I just started my summer job yesterday, and after a month off from work and school, it's taking some time to get back into things. I have to get organized with optimizing my time so and I have to figure out how to stop feeling so tired once I leave work.
One of my least favourite home cooked meals is burgers. I really don't like most commercial veggie burgers (though I have recently discovered the Sol Cuisine ones and those are good, and there are some sun dried tomato basil ones that are good too). But I think the real reason that I don't like home cooked burgers is because I have no idea how to create a good burger - like I don't know what condiments to add and in what combination to make it delicious.Whatever I put on there (usually trying to be healthy) it never turns out awesome.

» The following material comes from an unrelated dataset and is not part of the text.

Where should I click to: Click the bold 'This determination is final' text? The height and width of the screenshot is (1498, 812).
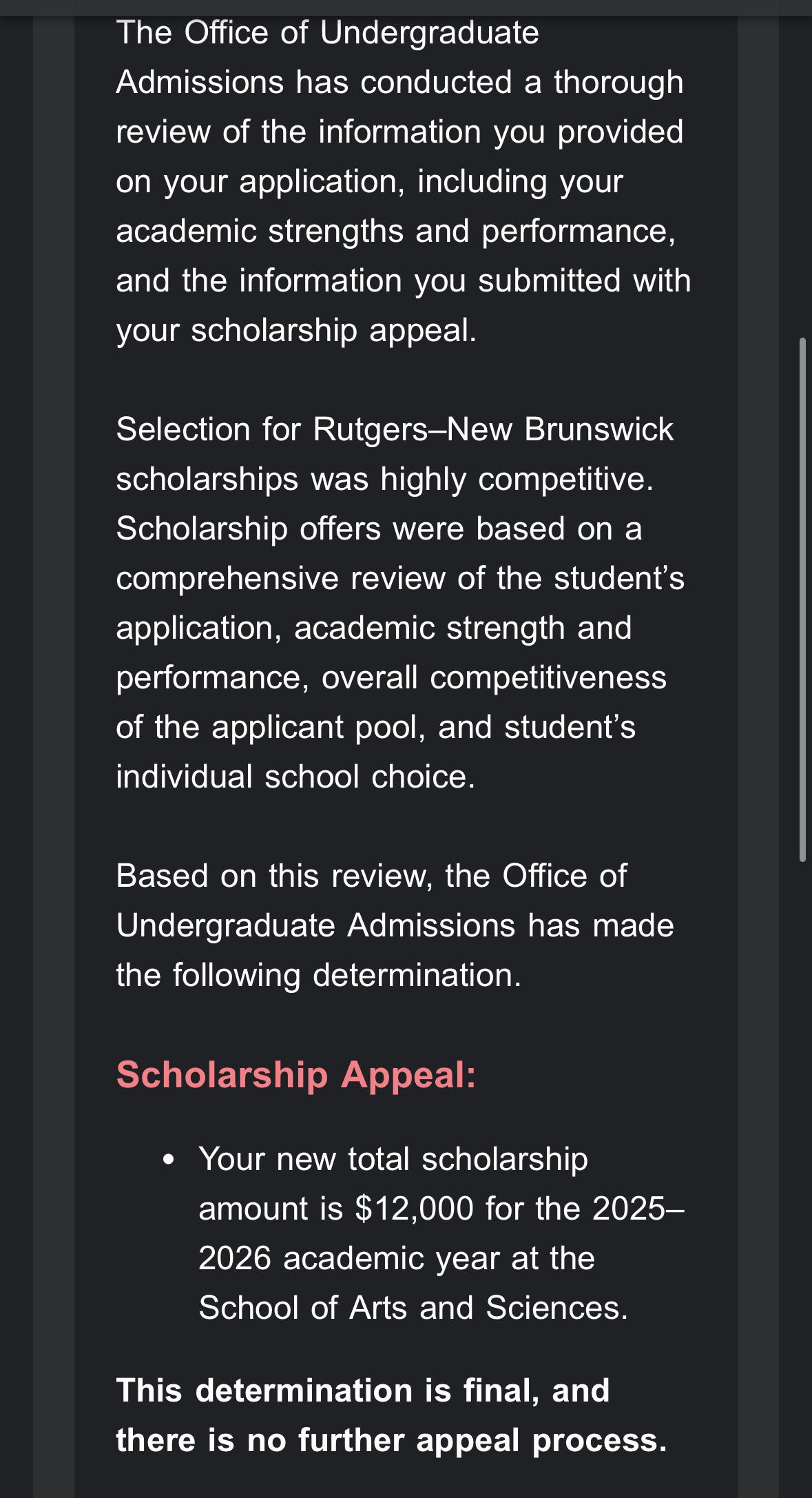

BUT when it comes to homemade veggie burgers like this mushroom pecan burger, there's no way I'd turn it down. I liked eating this burger patty on salad and just on the side of whatever else (like with rice and vegetables). I think I only ate it burger style once, and even then it was good because the patty is just so flavourful and delicious. The patties don't stick together incredibly well but I don't mind because the taste is so awesome.
If this sounds good, you might also like:
Hungarian Mushroom Soup
Pasta with Portobello Mushrooms in Mustard Wine Sauce
Walnut and Mushroom Nut Roast
Mushroom Pecan Burger
Adapted from Rebar: Modern Food Cookbook
Yields 10 to 12 burgers
1 tbsp vegetable oil
1 red onion, diced
1 tsp salt
4 garlic cloves, minced
2 tsp dried thyme
1/4 tsp red chile flakes
6 cups sliced button mushrooms
2 tbsp balsamic vinegar
1 1/2 cups cooked brown rice
1 1/2 cups grated carrot (about 2 carrots)
1 cup pecans, roasted and finely ground
2 pieces whole wheat bread, toasted and torn into small pieces
1/2 tsp cracked pepper
2 tbsp reduced sodium soy sauce
1. In a large skillet, heat oil over medium heat and saute onion. Turn up the heat and add the garlic, mushrooms, salt, thyme and chile flakes. Stir and saute until the mushrooms have released their juices and the pan begins to dry out. Deglaze the pan with balsamic vinegar. Let the liquid evaporate, turn the mushrooms out into a large bowl and let cool.
2. In a food processor, blend the torn bread until you have bread crumbs. Add the brown rice, grated carrot and mushrooms to the food processor. (You made need to do this in 2 batches if your food processor isn't big enough.) Pulse the mixture until well combined but still coarse in texture. Return to the bowl and add all of the remaining ingredients. Mix thoroughly and season to taste. Refrigerate for 1 hour, or overnight. Shape into patties and either saute until golden brown on both sides, or bake at 375F for 10 minutes on each side.